Regulators stepped in after 2008 and tried to fix some of these issues in the repo market, by acting as a throttle. They could step in and back transactions with cash so it was assured that people got their money even if the transaction would fail otherwise. Or there wasn't enough credit to back the transaction to begin with. They also paid banks to not do play in the repo market at all. This has cut the repo market in half. However, the Federal Reserve itself has had to dabble in the repo market increasingly because it's how they compensate for banks not having enough money to loan out to people/businesses.
So, in summary, the Fed is buying back bonds or selling them because banks have too much money on hand that aren't being handed out as loans. By taking back $351M from the market, they're forcing banks to give loans to people (mainly giant corps and investment firms) to fill that hole. The issue here is that nothing is done in a vacuum and this is just them basically trying to keep things in a precarious balance. The might have to throw all that back in next week if something goes the other way and banks suddenly have too little reserve.
I think the moral of the story here is that the wealthy are throwing around tons of money so fast that the market can't really keep up with it even with computer technology. The Fed is trying to hold it together but who knows how long that will last. Two of the wealthiest men on Earth are also "getting divorced" and moving a ton of their assets around as well. I can't tell if there's more money up in the air right now compared to normal, but I feel like there's something going on. The rats are scattering.
Oh shit i just learned please never delete this
deleted by creator
deleted by creator
Thank you so much for this explanation. I’m getting around it.

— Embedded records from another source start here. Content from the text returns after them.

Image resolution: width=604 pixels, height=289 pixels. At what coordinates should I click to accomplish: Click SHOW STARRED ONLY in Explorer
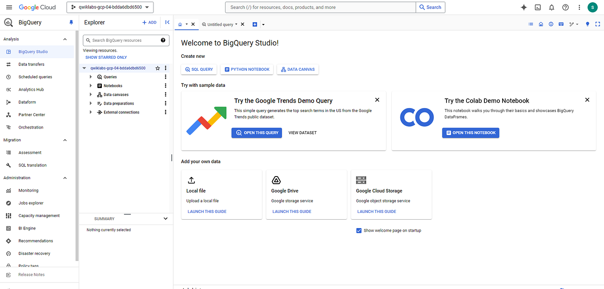pyautogui.click(x=106, y=57)
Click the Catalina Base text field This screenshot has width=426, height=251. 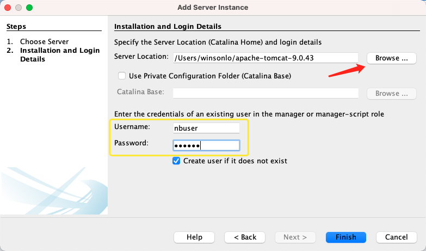click(266, 93)
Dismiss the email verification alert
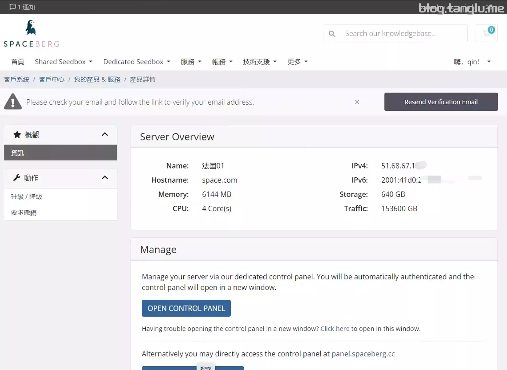The width and height of the screenshot is (507, 370). [357, 102]
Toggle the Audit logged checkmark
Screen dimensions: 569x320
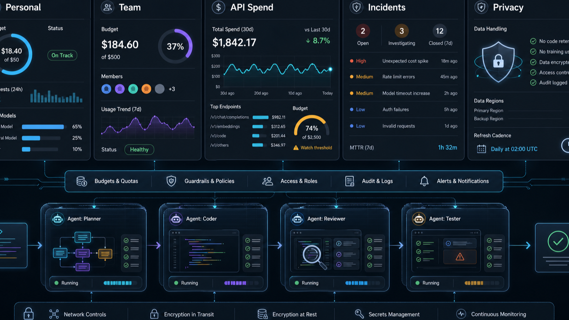pyautogui.click(x=533, y=83)
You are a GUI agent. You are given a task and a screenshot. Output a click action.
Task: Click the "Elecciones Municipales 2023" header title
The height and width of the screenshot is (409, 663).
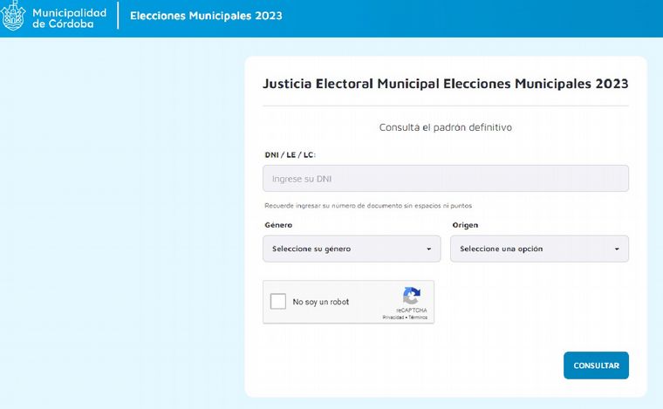(x=206, y=17)

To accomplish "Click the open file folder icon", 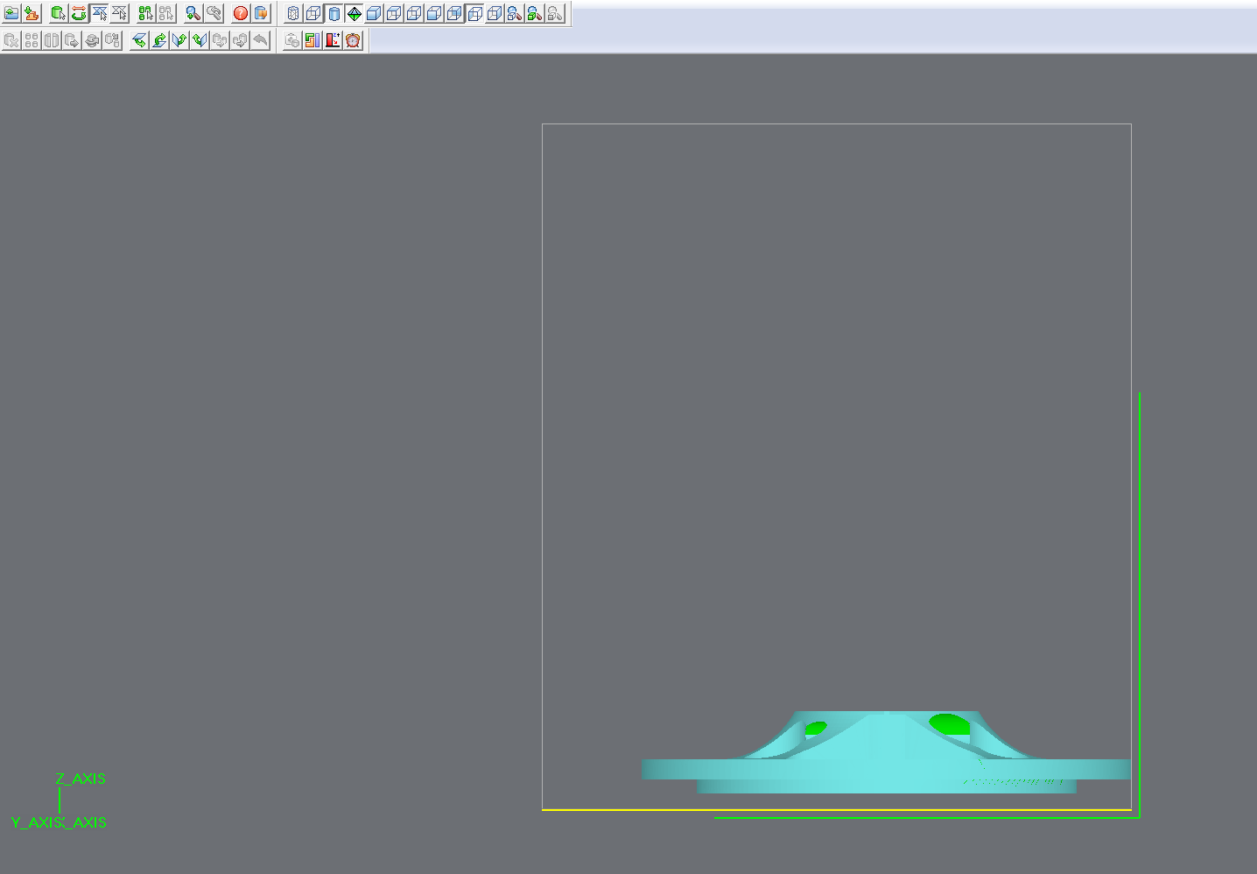I will 11,13.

So, these bonds thst you said are being traded between banks — are the bonds themselves being traded as part of that previous transaction you mentioned? (The one where everyone makes money.) Or are they packaged into some kind of instrument?
I guess im trying to understand how they make money in those trades..
I have no idea what the exact methods are. The bonds themselves are traded between banks and individuals (companies/investors) and between the government and the banks, and between the government and individuals. There are different kinds of bonds with different features because at the end of the day they are products for sale. I'm sure they're often bundled into something else because that would make sense. But they could just sell some of them in bulk too.
I wish I knew more specifics but I weighed depth of knowledge with time watching dry financial videos.
Splash of cold water on an overcooked ham
Just like mee maa used to make
I think, first of all, it means that the Fed doesn't have a long term plan--they are reacting. First they "print" a shitton of money, and now they are trying to reign in/reduce that amount via fincap magic.
I honestly think it’s because they want to prevent inflation in the “real economy” and prevent the short term bond market from going negative.